Given information Block Start
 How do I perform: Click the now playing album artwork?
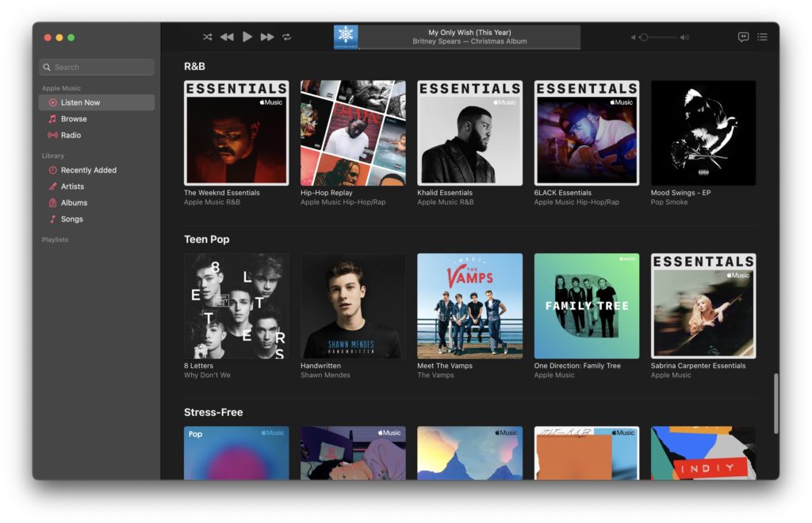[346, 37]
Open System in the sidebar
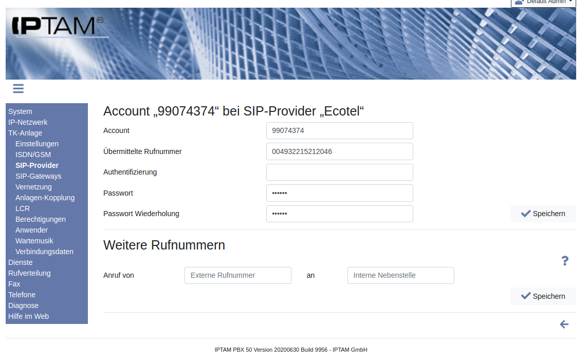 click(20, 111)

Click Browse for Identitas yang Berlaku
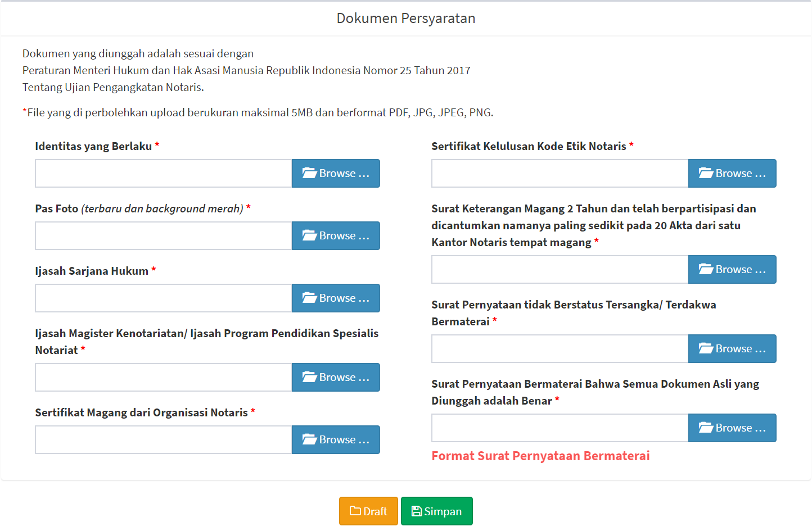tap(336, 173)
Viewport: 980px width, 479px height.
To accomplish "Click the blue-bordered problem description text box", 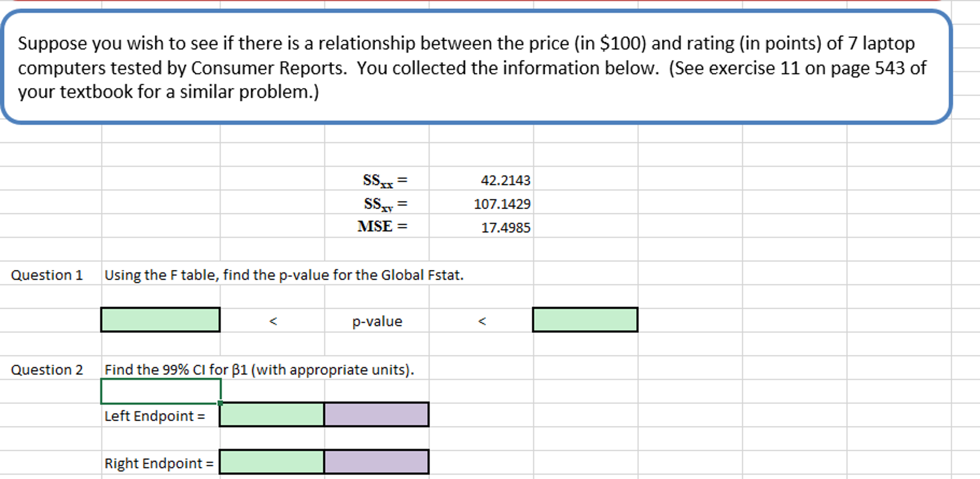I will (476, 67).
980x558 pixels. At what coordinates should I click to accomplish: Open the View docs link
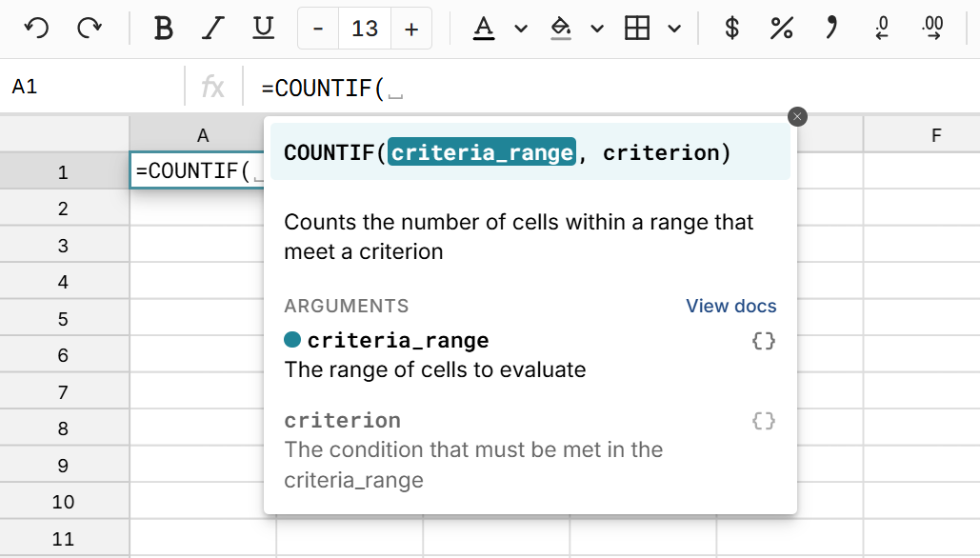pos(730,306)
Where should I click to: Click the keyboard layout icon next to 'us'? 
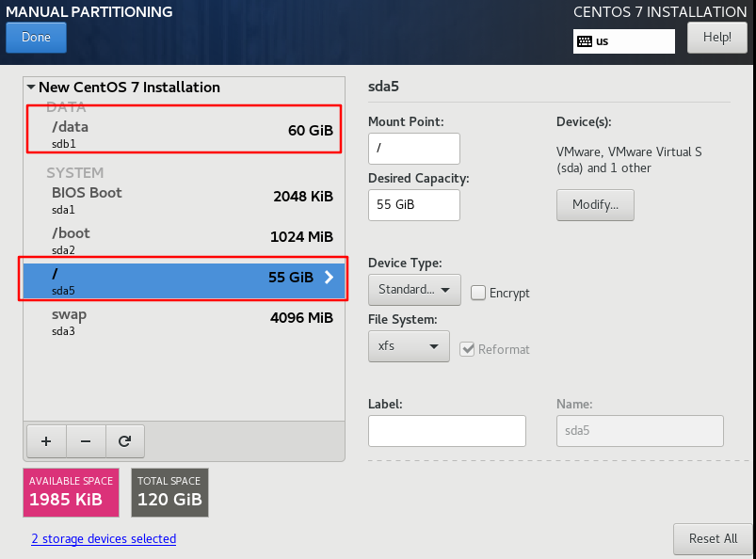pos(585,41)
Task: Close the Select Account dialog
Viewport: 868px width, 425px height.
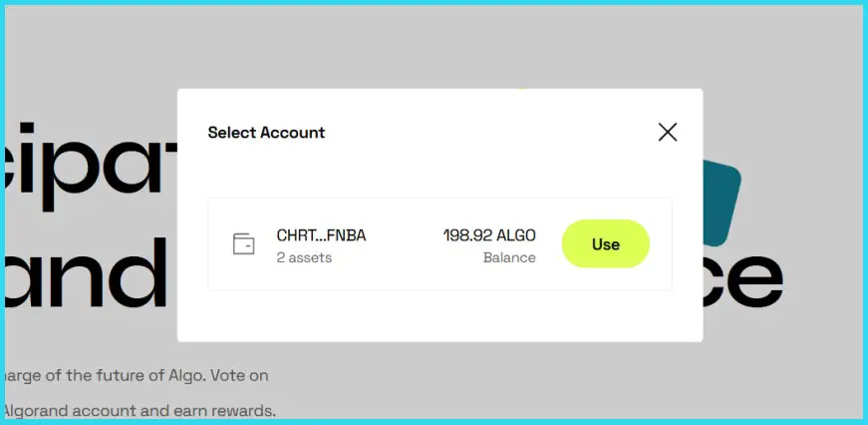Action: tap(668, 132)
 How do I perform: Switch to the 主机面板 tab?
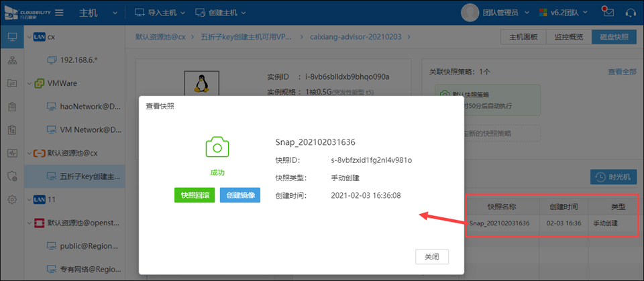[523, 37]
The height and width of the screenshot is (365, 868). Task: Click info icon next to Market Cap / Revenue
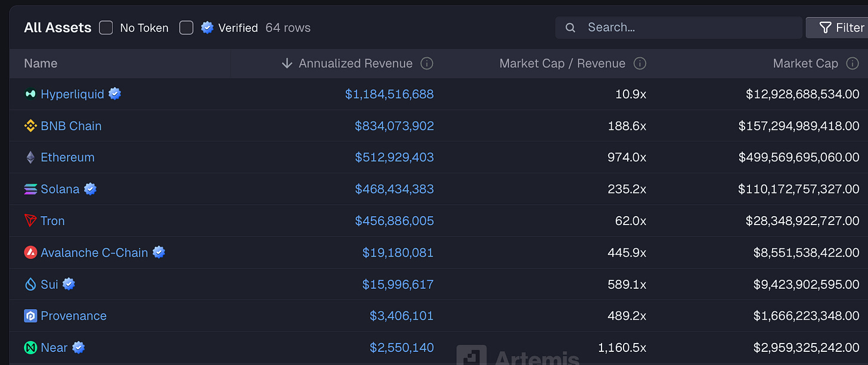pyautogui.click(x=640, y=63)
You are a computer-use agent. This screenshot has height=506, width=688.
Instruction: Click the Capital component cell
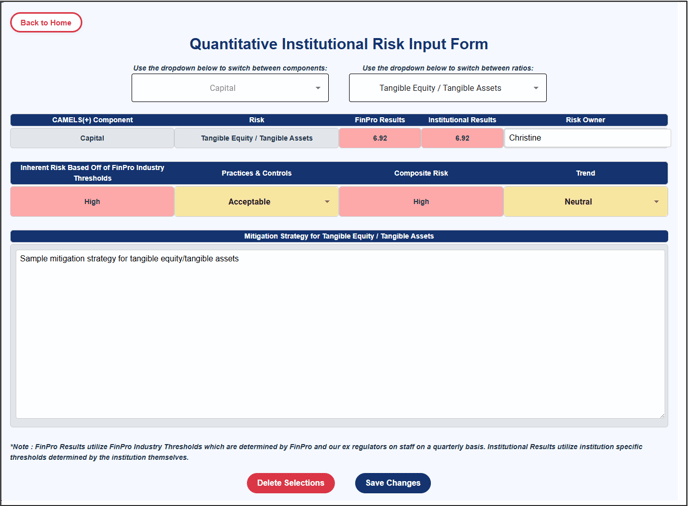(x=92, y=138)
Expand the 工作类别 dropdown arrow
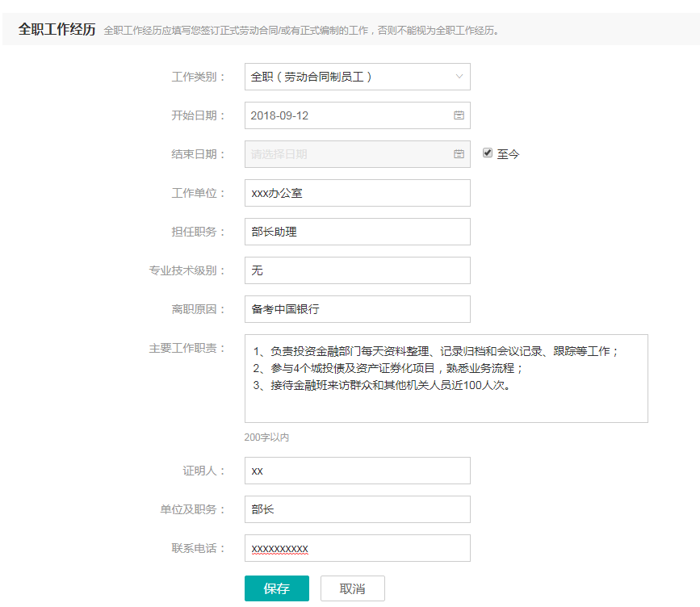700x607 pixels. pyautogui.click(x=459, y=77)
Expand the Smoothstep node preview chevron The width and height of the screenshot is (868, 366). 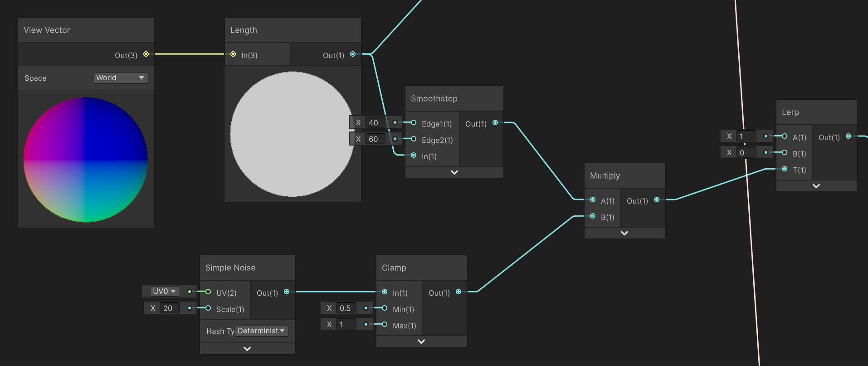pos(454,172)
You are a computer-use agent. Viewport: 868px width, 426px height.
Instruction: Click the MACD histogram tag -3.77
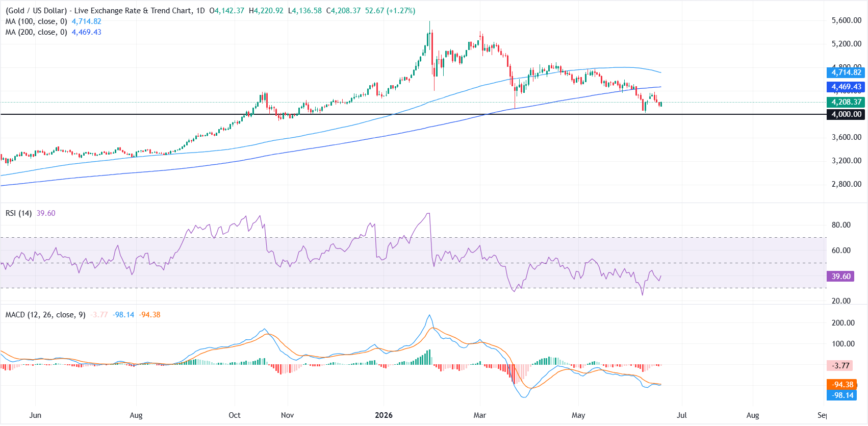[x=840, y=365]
Given information Block End
Write down how many lines in the data contain "agent". Add nothing else.

2